● WHAT YOU SHOULD DO: Copy the listing in full and exactly, omitting its images.

● SOURCE RECORDS:
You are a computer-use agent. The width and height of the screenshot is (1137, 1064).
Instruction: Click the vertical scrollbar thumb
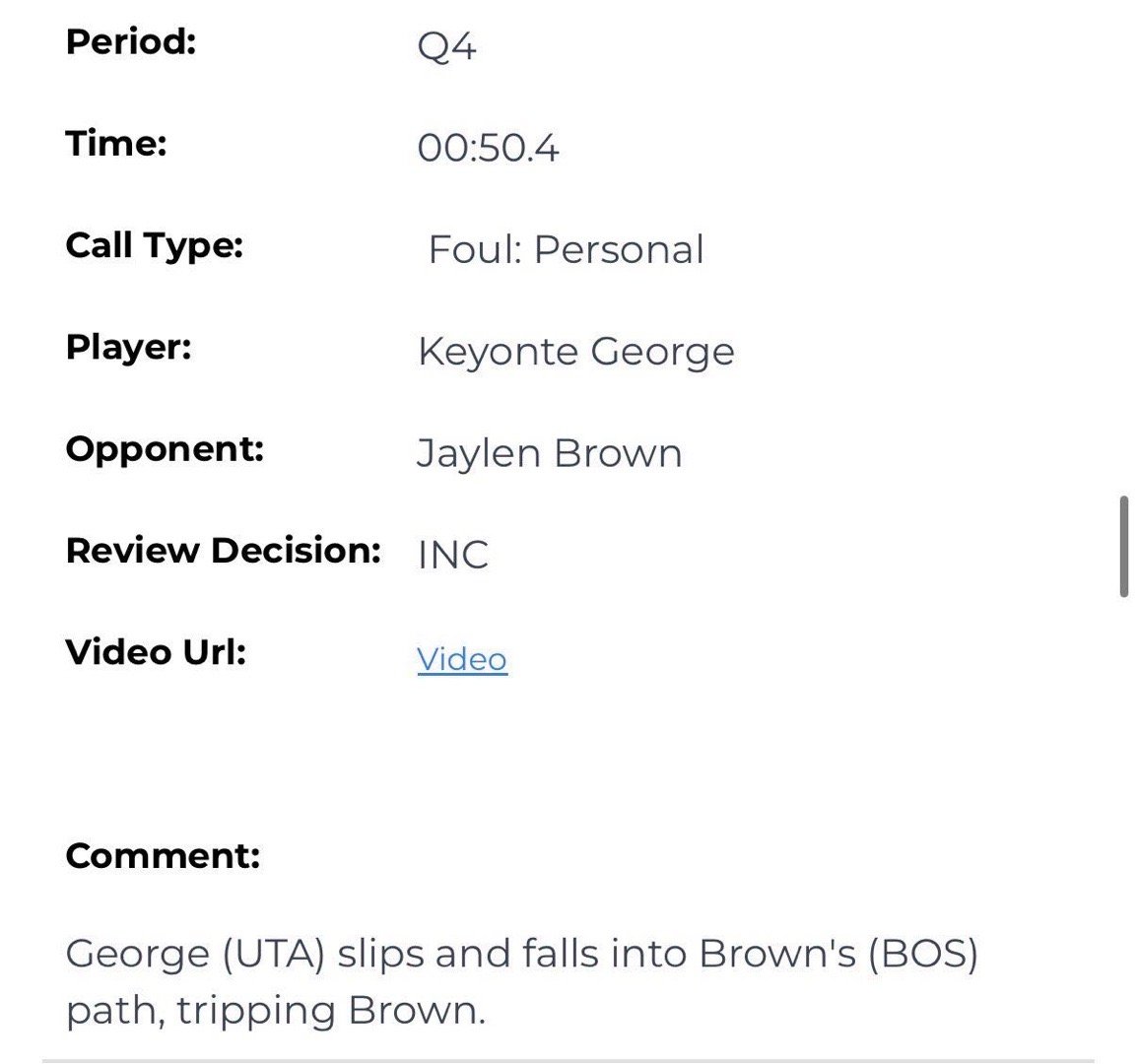coord(1123,548)
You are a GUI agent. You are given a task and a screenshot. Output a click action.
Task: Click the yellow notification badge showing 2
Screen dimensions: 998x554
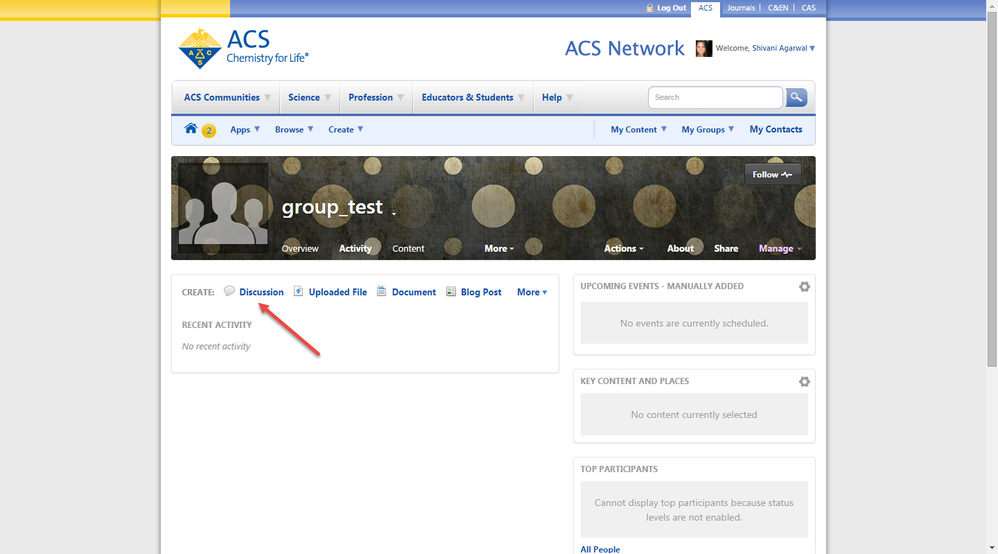[209, 130]
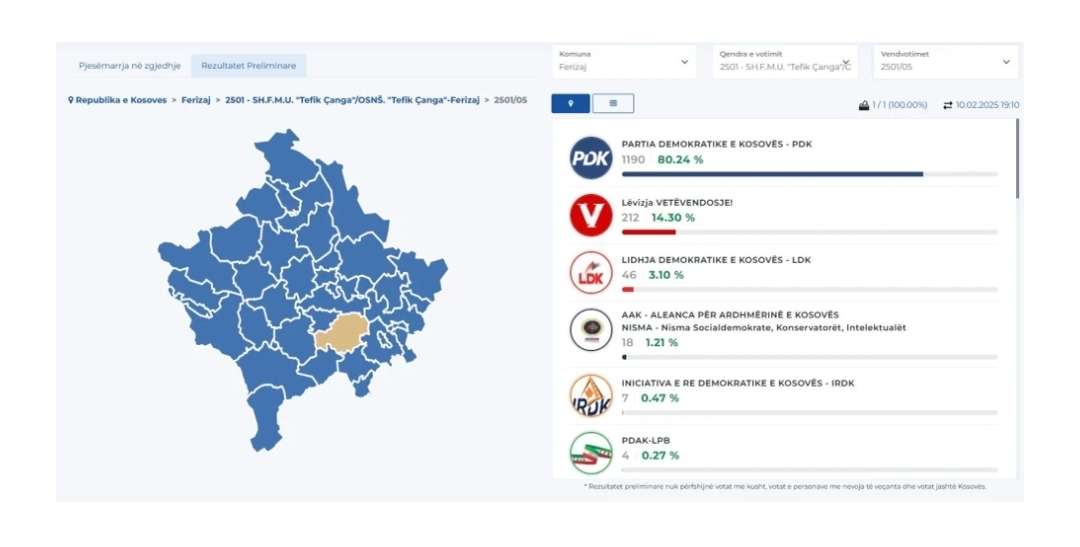
Task: Click the PDK party logo
Action: (590, 157)
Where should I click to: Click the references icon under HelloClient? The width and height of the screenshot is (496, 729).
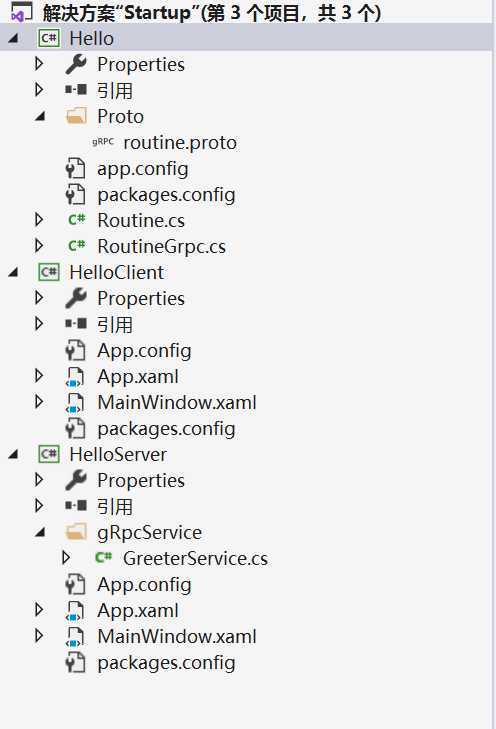76,323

● RESPONSE AREA:
You are a computer-use agent. The width and height of the screenshot is (1137, 1064).
Instruction: Click the vertical scrollbar thumb
coord(1123,548)
You are a GUI agent. You are given a task and a screenshot. Output a click action.
Task: Click the yellow notification badge showing 2
Screen dimensions: 998x554
[209, 130]
Task: Click the PDK party logo
Action: (590, 157)
Where should I click to: Click the references icon under HelloClient? The width and height of the screenshot is (496, 729).
76,323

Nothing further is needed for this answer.